### WHAT TO DO
Return every line of the data below unchanged, leaving out the pictures.

### STORED DATA
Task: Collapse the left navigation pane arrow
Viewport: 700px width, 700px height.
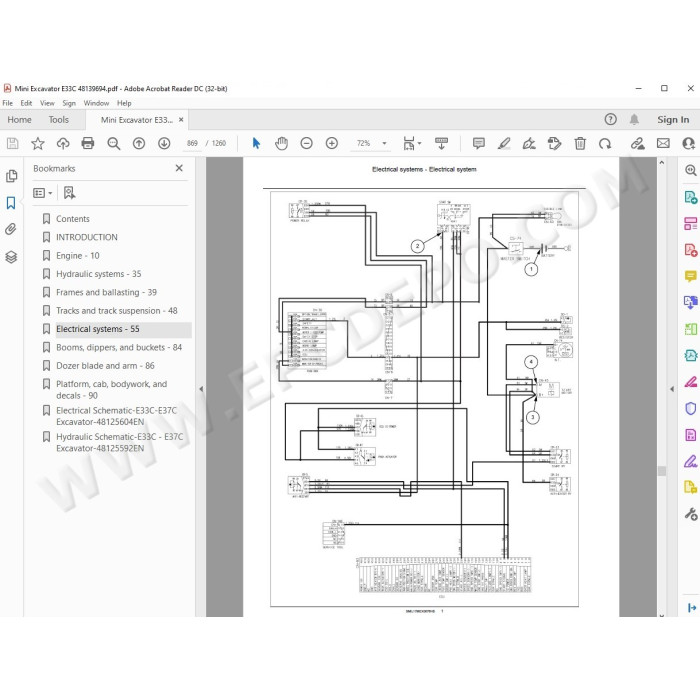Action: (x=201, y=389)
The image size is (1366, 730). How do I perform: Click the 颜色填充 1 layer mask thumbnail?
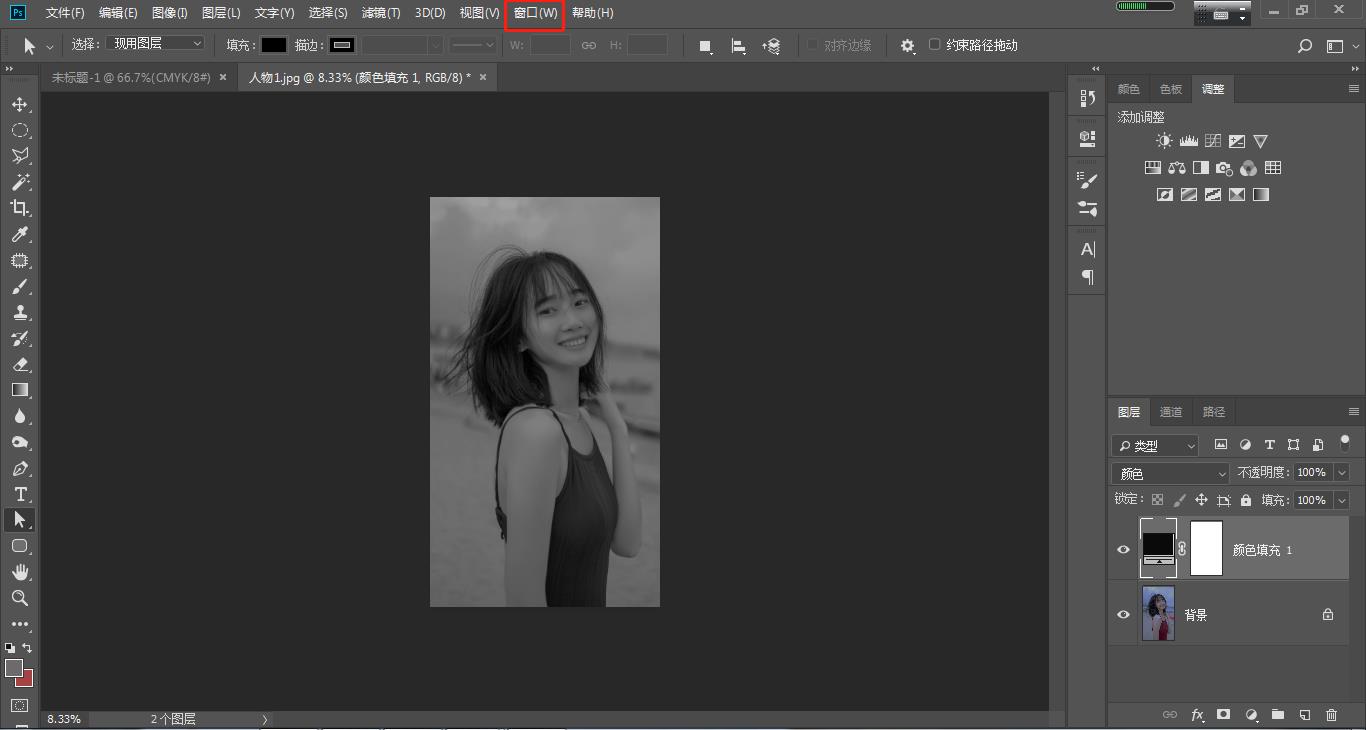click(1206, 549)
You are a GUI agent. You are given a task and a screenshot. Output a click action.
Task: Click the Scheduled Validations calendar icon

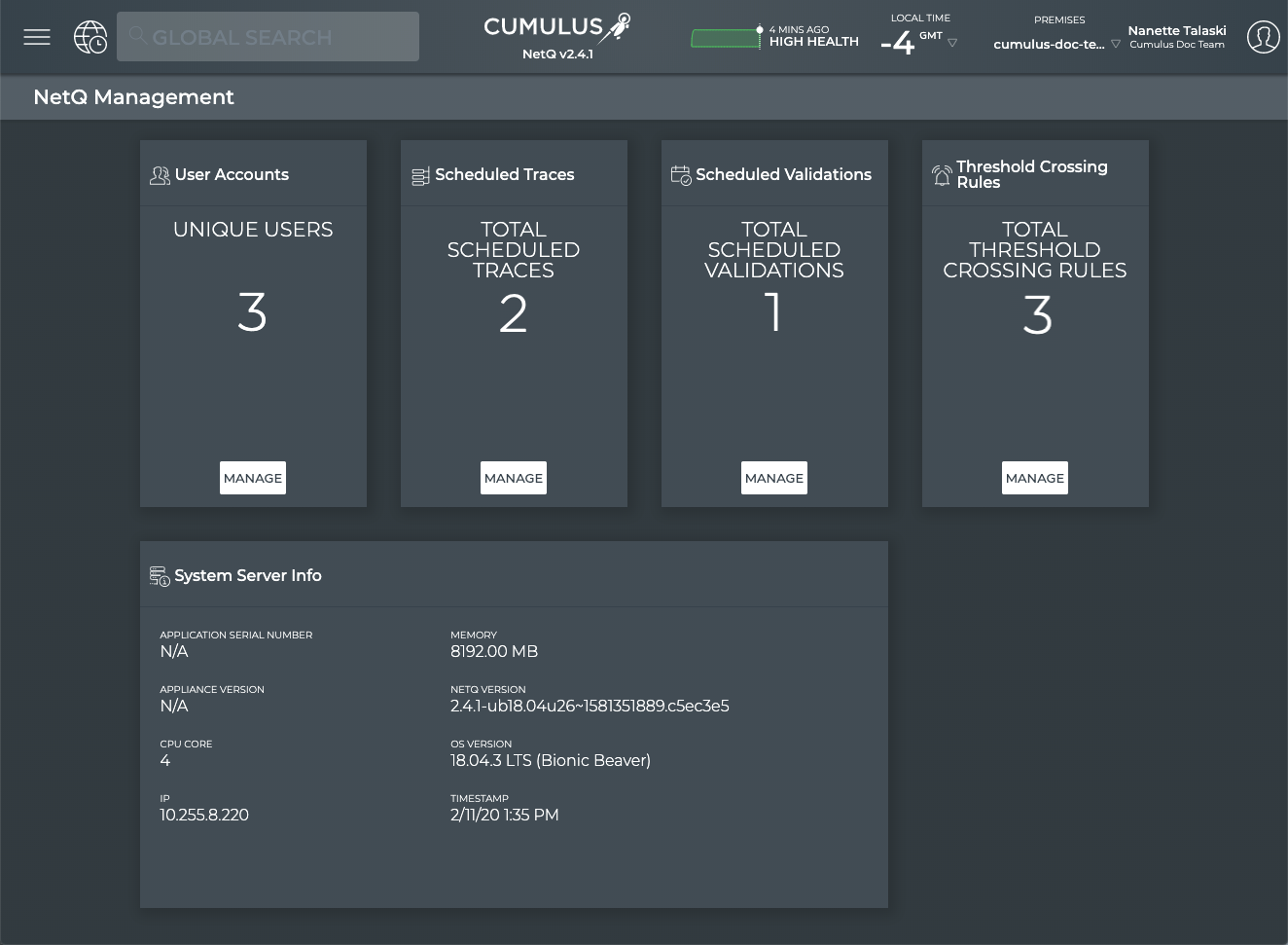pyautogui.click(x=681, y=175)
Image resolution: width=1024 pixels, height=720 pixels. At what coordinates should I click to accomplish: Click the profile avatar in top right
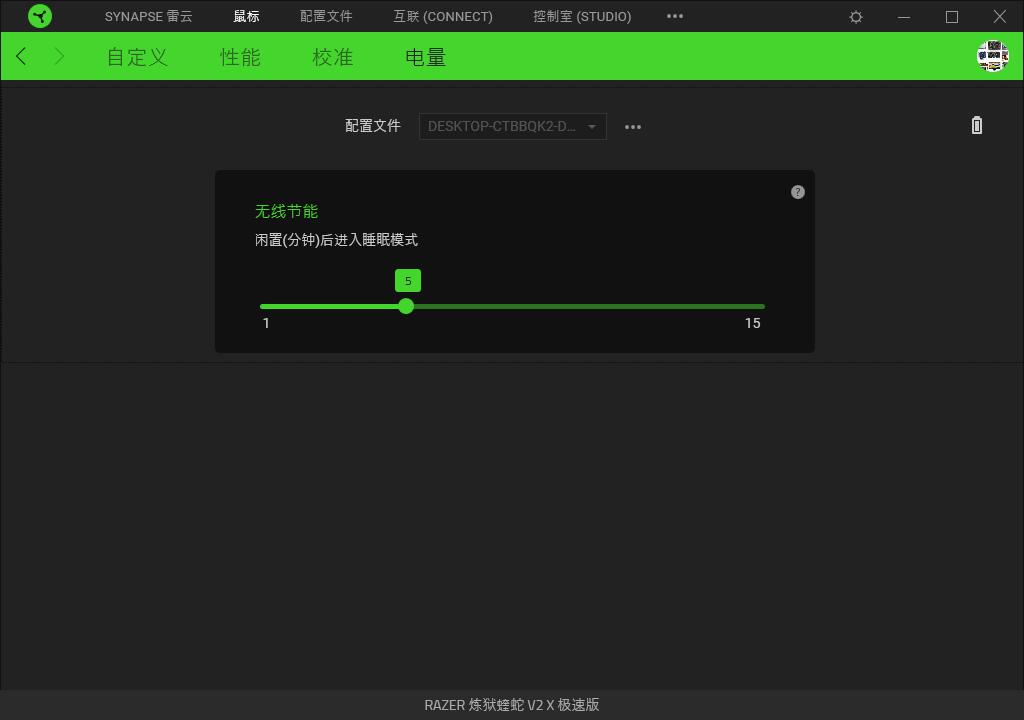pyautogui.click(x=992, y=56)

### ANSWER TO THIS TASK
Task: Collapse the left navigation pane arrow
Viewport: 700px width, 700px height.
Action: (x=201, y=389)
The image size is (1366, 730). How do I perform: Click the 颜色填充 1 layer mask thumbnail?
click(1206, 549)
You are a GUI agent. You are given a task and a screenshot. Output a click action.
Task: Click the Scheduled Validations calendar icon

pyautogui.click(x=681, y=175)
Image resolution: width=1024 pixels, height=720 pixels. At what coordinates should I click to accomplish: Click the profile avatar in top right
pyautogui.click(x=992, y=56)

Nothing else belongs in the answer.